An issue with existing approaches of storing and processing geospatial data is that they are all generating collections of files, with each file corresponding to a certain geographic region and carrying its own metadata. Particularly in cloud stores like AWS S3 where all files/objects are immutable, updating a collection typically results in generating and adding new files. The problem is in managing those numerous files and their metadata, as you typically need a separate catalog service to discover which file or files contain the relevant data for a given spatiotemporal slice.
For example, COGs are cloud-optimized GeoTIFFs, a specification that determines the layout of a TIFF file for efficient access from S3. COGs are essentially a read-only blob when stored on S3 that cannot be updated or appended to. Managing a collection of COGs, as in the case of a temporal collection, requires a catalog service. In addition, as the resolution or the area that the COG covers increases, the issue of indexing becomes important. The COG header is an ordered list of tiles and does not use spatial indexing to identify the offset of the tiles intersecting with an area of interest.
TileDB is an excellent fit for geospatial applications, as it stores the data in multi-dimensional dense or sparse arrays, and unifies all spatial and temporal information in a single, intuitive, and efficiently sliceable way. TileDB eliminates the data management pains, while offering excellent cloud-optimized writing/reading performance. It is an open-source, embeddable library written in C / C++ that eliminates the need for an additional catalog service. It supports updates natively, and employs fast spatial indexing (such as R-Trees for its tiles).

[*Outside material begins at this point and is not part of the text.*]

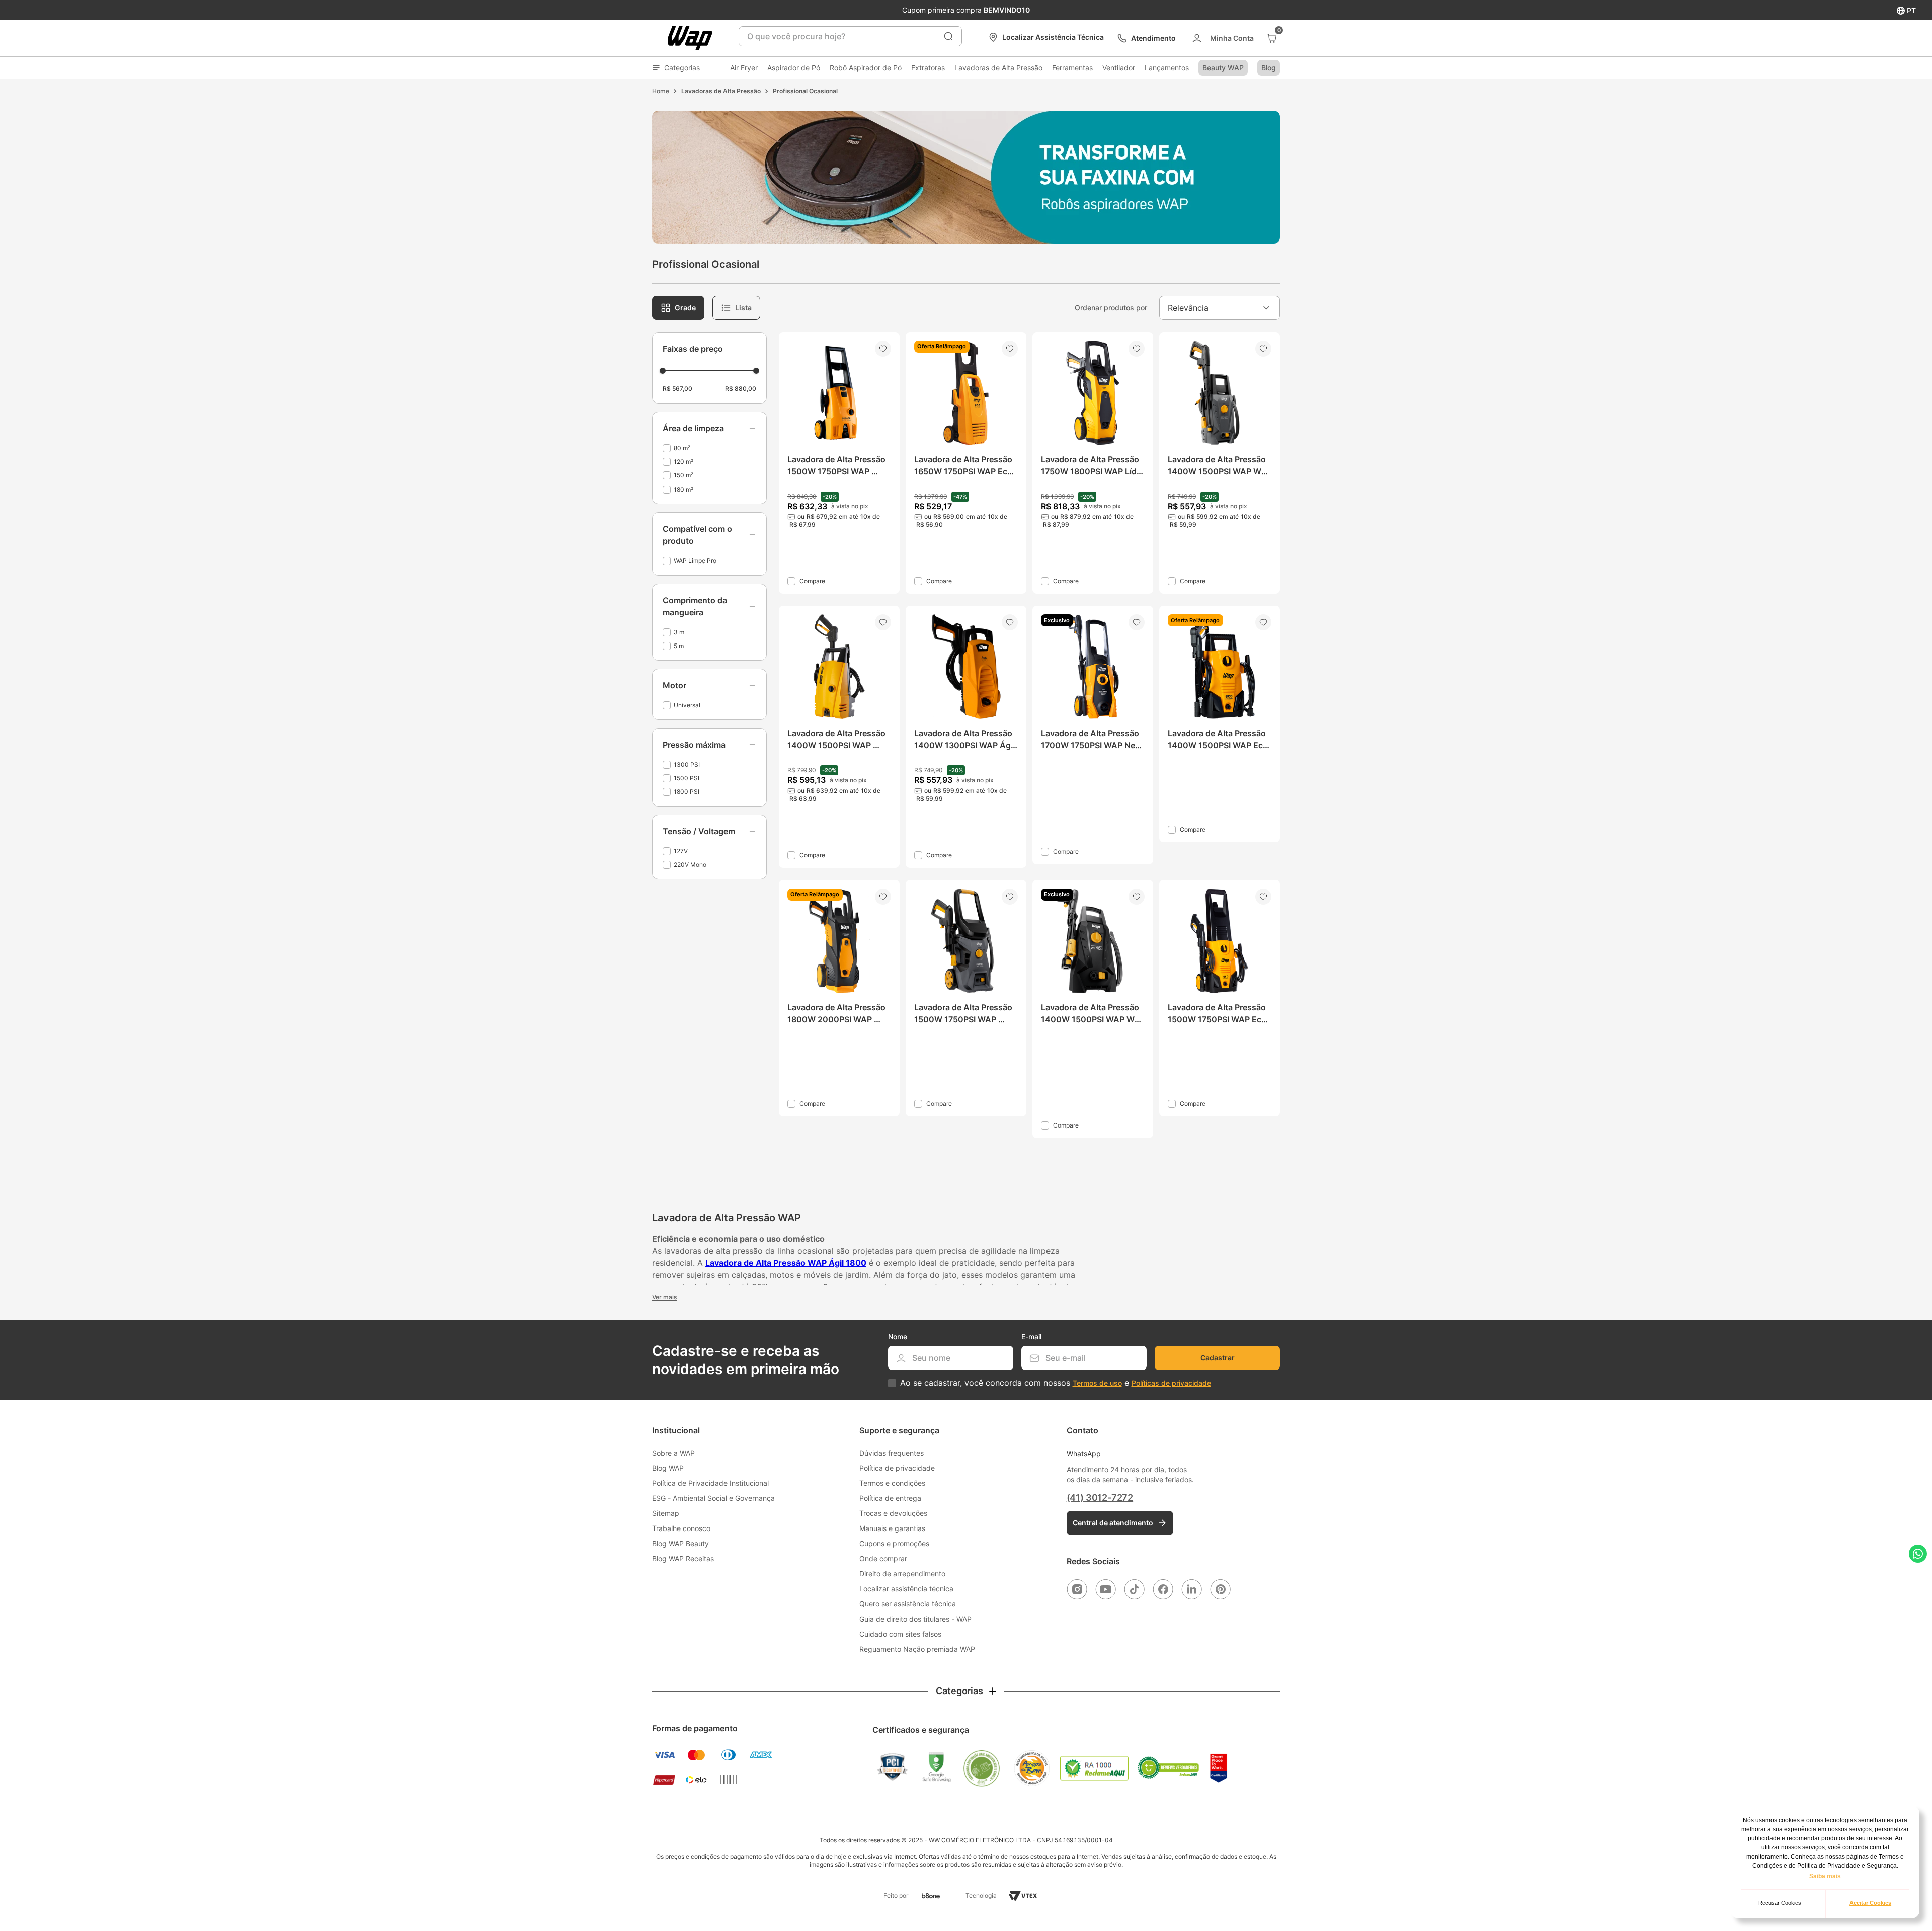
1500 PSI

TileDB has been integrated into foundational geospatial libraries such as PDAL (sparse point cloud) and GDAL (raster), and you can find all the details in the TileDB Developer Geospatial docs. Storing your geospatial data in TileDB, you can also enjoy all the TileDB benefits, such as direct array data access via various APIs (C, C++, Python, R, Java, Go), embeddable SQL with MariaDB, scalable analysis with popular parallel computing tools like Spark and Dask, and at rest encryption. Finally, you can securely share your data with other users and perform serverless computations on the cloud with TileDB Cloud.